Telephone numbers in San Marino
- Country: San Marino
- Continent: Europe
- Country code: 378
- International access: 00
- Long-distance: none

= Telephone numbers in San Marino =

Telephone numbers in San Marino have six to ten digits. Numbers starting with either 0, 8 or 9 are assigned to landlines, 6 is used for mobile services, 5 for IP telephony services and 7 for premium numbers. No trunk prefixes are used: all the digits are always dialed.

The country code for San Marino is 378. However, landlines are also reachable via the Italian country code 39.

The international call prefix is 00. The emergency numbers are 112/113 (police), 115 (fire) and 118 (ambulance).

== History ==
Until 1996, San Marino was part of the Italian telephone numbering plan, using the Italian area code 0549. In 1996, the country adopted country code 378, although existing dialing arrangements between San Marino and Italy continued without change. In 1998, as Italy switched to a closed dialing plan, San Marino incorporated the 0549 area code into its subscriber numbers.
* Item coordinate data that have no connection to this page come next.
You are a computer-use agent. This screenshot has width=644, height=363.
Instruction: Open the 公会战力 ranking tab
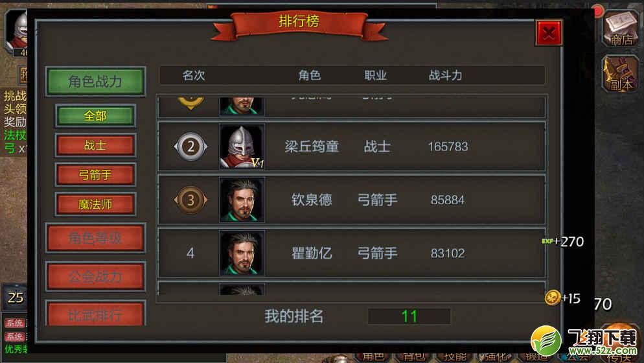tap(95, 276)
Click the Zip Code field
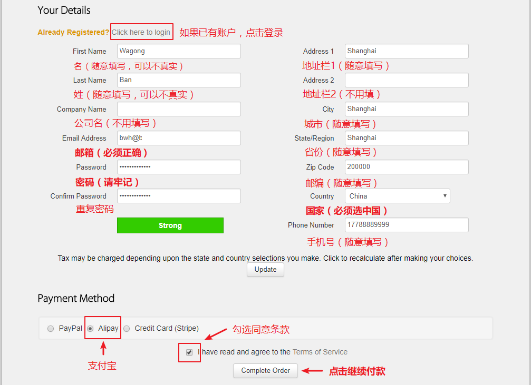Screen dimensions: 531x385 407,167
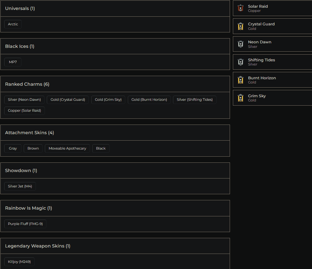Collapse the Ranked Charms (6) section
This screenshot has height=269, width=312.
point(115,84)

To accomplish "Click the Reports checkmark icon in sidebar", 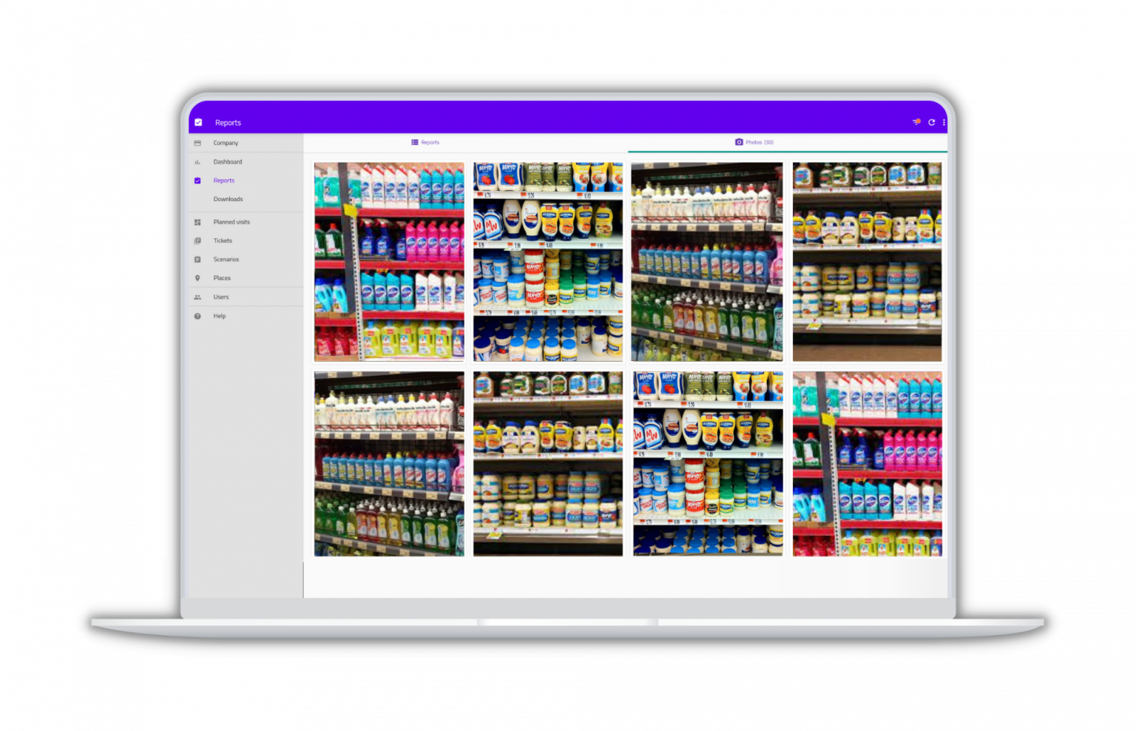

A telephone number in San Marino may be reached as follows:
- 0549 xxx xxx: from Italy
- +378 xxx xxx: from all other countries
- +39 0549 xxx xxx: from other countries, using the Italian country code
- +378 0549 xxx xxx: from other countries, using the San Marino country code and the Italian area code

Previously, country code 295 had been allocated to San Marino by the International Telecommunication Union in the late 1980s.